Barack Obama recognises the United States' role in accelerating climate change

Newstalk
Newstalk

14.26 30 Nov 2015


Share this article


Barrack Obama said the US, as the world's number two greenhouse gas emitter, "recognises our role in creating this problem" and "we embrace our responsibility to do something about it".

He called on world leaders to show they also share a sense of responsibility.

"2015 is on pace to be the warmest year of all.

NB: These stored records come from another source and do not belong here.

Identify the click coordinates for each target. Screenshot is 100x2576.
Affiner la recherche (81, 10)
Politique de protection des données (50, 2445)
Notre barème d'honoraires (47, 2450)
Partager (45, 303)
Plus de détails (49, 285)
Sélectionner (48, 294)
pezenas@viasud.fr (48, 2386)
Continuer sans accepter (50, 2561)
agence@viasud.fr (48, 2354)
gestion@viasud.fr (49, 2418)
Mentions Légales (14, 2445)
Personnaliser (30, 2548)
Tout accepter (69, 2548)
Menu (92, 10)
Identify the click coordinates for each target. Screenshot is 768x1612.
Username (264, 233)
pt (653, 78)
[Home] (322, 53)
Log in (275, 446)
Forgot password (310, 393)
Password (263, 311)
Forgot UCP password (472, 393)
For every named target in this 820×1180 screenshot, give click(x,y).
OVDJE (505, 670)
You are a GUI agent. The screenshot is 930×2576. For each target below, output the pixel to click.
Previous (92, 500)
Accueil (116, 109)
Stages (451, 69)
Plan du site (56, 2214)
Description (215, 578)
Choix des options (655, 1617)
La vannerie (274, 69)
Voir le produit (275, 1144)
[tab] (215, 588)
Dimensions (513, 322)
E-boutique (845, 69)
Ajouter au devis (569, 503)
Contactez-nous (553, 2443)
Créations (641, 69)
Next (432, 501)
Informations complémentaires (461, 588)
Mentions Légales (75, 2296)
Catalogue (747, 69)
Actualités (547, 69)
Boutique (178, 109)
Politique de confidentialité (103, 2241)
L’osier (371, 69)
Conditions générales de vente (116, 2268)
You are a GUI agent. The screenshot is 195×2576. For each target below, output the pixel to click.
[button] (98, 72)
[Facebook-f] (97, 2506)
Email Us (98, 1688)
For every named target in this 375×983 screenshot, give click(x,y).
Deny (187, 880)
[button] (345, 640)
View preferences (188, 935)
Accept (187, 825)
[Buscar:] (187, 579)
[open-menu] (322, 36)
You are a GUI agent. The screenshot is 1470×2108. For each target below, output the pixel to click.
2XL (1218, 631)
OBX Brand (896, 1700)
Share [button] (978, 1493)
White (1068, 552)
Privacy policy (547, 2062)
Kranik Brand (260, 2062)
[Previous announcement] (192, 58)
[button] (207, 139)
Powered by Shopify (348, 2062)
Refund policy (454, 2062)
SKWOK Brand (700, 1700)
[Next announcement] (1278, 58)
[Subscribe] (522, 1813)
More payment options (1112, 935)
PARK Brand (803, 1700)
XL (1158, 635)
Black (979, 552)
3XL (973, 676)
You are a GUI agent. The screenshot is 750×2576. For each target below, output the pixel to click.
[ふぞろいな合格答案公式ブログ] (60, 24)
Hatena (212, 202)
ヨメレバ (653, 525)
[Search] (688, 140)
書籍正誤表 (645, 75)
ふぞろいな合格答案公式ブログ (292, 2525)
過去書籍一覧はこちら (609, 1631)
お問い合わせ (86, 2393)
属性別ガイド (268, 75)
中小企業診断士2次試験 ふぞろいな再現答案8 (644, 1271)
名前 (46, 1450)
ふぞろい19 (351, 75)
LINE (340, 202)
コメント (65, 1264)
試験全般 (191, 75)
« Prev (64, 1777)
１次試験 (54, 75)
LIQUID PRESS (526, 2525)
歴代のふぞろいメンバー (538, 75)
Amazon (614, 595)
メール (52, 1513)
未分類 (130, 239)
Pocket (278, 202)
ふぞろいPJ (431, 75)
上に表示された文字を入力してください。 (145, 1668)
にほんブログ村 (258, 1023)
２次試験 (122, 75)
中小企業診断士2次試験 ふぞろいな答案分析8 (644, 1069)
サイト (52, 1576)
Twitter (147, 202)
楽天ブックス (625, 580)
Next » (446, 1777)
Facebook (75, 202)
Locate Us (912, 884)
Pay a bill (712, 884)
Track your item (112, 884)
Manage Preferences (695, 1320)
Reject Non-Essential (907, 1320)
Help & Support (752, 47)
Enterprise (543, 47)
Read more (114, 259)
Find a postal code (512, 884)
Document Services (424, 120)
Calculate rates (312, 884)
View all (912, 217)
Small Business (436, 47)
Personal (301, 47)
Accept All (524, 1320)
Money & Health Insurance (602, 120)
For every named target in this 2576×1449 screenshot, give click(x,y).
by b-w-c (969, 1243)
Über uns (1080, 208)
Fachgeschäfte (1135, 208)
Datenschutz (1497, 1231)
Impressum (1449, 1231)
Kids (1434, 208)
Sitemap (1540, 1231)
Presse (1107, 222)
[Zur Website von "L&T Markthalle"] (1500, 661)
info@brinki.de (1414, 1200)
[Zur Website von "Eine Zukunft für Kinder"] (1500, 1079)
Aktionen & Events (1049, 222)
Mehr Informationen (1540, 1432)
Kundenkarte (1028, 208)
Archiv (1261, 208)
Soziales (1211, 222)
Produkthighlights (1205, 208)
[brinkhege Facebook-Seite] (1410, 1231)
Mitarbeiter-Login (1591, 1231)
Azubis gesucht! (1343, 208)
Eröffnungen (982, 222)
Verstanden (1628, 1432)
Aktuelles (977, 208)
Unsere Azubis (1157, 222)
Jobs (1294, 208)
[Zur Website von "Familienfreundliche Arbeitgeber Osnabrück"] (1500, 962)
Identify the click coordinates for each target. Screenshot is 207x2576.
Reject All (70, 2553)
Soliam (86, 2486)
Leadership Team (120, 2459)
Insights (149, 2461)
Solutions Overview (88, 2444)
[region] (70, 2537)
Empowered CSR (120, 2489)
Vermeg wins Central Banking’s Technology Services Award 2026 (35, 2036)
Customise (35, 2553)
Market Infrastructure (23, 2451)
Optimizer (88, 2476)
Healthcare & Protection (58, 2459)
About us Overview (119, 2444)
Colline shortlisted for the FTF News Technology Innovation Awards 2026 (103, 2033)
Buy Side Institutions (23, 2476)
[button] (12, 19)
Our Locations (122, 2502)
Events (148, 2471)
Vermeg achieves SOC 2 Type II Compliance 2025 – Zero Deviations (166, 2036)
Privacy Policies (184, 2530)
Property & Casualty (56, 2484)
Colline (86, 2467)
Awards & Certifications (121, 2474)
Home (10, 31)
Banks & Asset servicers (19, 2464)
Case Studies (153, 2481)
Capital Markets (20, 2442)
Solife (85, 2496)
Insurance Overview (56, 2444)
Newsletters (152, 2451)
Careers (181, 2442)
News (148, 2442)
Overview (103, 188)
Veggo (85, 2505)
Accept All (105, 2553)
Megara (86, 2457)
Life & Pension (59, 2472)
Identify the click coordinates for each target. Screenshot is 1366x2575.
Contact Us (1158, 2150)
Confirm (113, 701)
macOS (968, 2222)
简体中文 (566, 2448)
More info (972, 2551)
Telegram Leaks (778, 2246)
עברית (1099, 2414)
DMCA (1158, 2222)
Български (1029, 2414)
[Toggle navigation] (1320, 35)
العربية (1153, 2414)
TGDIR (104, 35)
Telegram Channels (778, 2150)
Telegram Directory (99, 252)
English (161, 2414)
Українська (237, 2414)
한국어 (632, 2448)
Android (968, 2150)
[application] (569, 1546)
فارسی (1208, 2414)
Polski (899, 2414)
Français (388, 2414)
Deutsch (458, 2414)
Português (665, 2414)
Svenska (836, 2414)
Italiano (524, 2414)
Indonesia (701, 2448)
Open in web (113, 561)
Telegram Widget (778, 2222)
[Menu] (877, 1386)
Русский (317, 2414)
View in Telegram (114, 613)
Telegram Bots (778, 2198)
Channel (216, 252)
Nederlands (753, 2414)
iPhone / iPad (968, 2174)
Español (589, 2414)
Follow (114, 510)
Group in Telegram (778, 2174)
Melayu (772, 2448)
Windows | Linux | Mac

No nation - large or small, wealthy or poor - is immune to what this means," Mr Obama said.

The "future is one that we have the power to change right here right now, but only if we rise to this moment," he added.

"If we act here, if we act now, if we place our own short-term interests behind the air that our young people will breathe and the food that they will eat and the water they will drink and the hopes and dreams that sustain their lives, then we won't be too late for them," he told the summit.

As the summit opened, leaders held a minute's silence for the 130 people killed at the Paris terror attacks on 13 November.

French President Francois Hollande told the summit that climate change and terrorism were "two major global challenges that we must overcome".

"We must leave our children more than a world free of terror - we owe them a planet protected from disasters," he told the delegates, adding, "we are at breaking point".

"Never have the stakes of an international meeting been so high, because we are talking about the future of the planet, the future of life," he said.

The talks take place amid unprecedented security in the French capital, where protesters clashed with riot police after a climate march was banned following the attacks.

But more than 600,000 people in 175 countries marched at the weekend to demand a strong deal to curb greenhouse gases. 

The last major climate conference five years ago in Copenhagen failed to secure sign-up to a universal target for reducing emissions.

In advance of the Paris talks, 183 nations have submitted individual commitments, large or small, to slow global warming.

The EU has pledged to cut greenhouse gases by at least 40% by 2030, while China has vowed that its emissions will peak by 2030.

These "differentiated responsibilities" allow the world to share an overall goal of limiting emissions by 40-70% by 2050 and 100% by 2100, according to the UN.

Lead negotiator for the UN, Christiana Figueres, said the pledges covered 95% of carbon emissions and would limit the rise in global temperature this century.

"We are no longer (heading for) 4,5 or 6C," she said.

"We are now in the bandwidth of 2.7 to 3.5C. Is that enough? No, because we have to stay under 2C."

The 2C threshold is seen as the safe limit for temperature rise, beyond which the climate becomes dangerously unstable.

But there are still major issues that need to be resolved.

The EU wants any deal to be legally enforceable, but that is being resisted by the US.

And poorer countries that are most vulnerable to climate change want richer nations to pay into a fund to help them adapt to a warmer world.

British PM David Cameron will call for "global action to deal with a global problem."

"We must include a five-yearly review mechanism to increase ambition in the future," he said.

"Whilst emissions reductions should always be pledged country by country, we must review our ambition regularly if we are to hit our final two degree goal."